** PROBLEM **
Rewrite the entries from the line with "You are a GUI" to the line with "pos(110,100)", requests included. Multiply each coordinate in the answers by 2, rounding to whole numbers with halves rounded up, and leave out the pictures.

** EXERCISE INPUTS **
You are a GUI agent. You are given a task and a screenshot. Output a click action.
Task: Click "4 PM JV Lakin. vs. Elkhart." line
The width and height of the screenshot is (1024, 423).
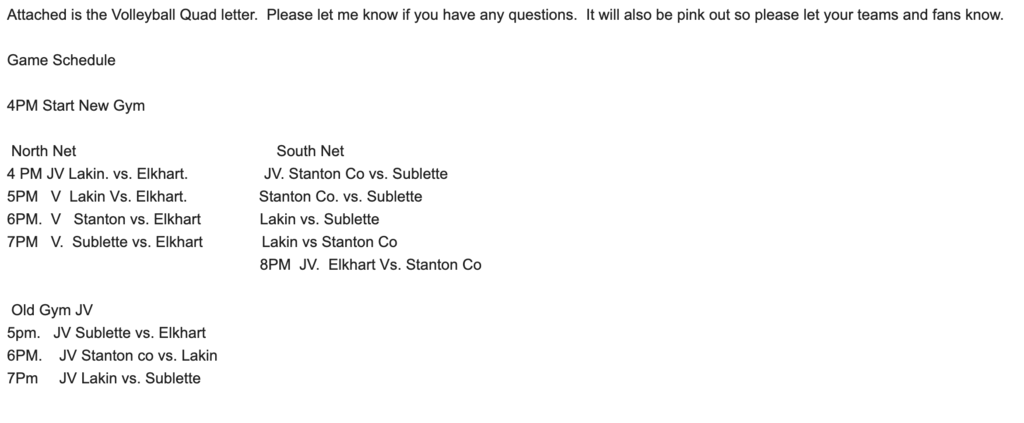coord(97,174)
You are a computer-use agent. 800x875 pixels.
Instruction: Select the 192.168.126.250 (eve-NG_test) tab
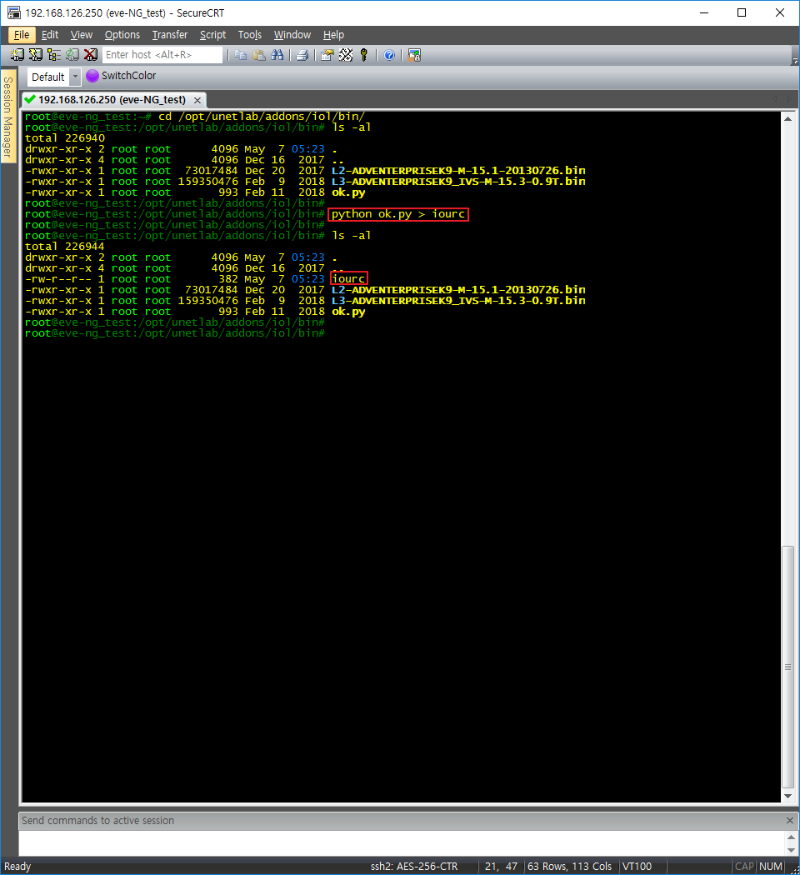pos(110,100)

==

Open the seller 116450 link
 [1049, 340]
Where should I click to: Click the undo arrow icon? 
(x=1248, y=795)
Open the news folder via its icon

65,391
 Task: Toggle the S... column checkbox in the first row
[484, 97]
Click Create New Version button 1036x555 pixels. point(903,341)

** CORRECT RESULT **
You are a GUI agent. You are given a task and a screenshot. Output a click action.
Task: Click "4 PM JV Lakin. vs. Elkhart." line
The width and height of the screenshot is (1024, 423).
coord(194,348)
You are a computer-use agent. 800x875 pixels.
Instruction: Select the 192.168.126.250 (eve-NG_test) tab
pos(220,200)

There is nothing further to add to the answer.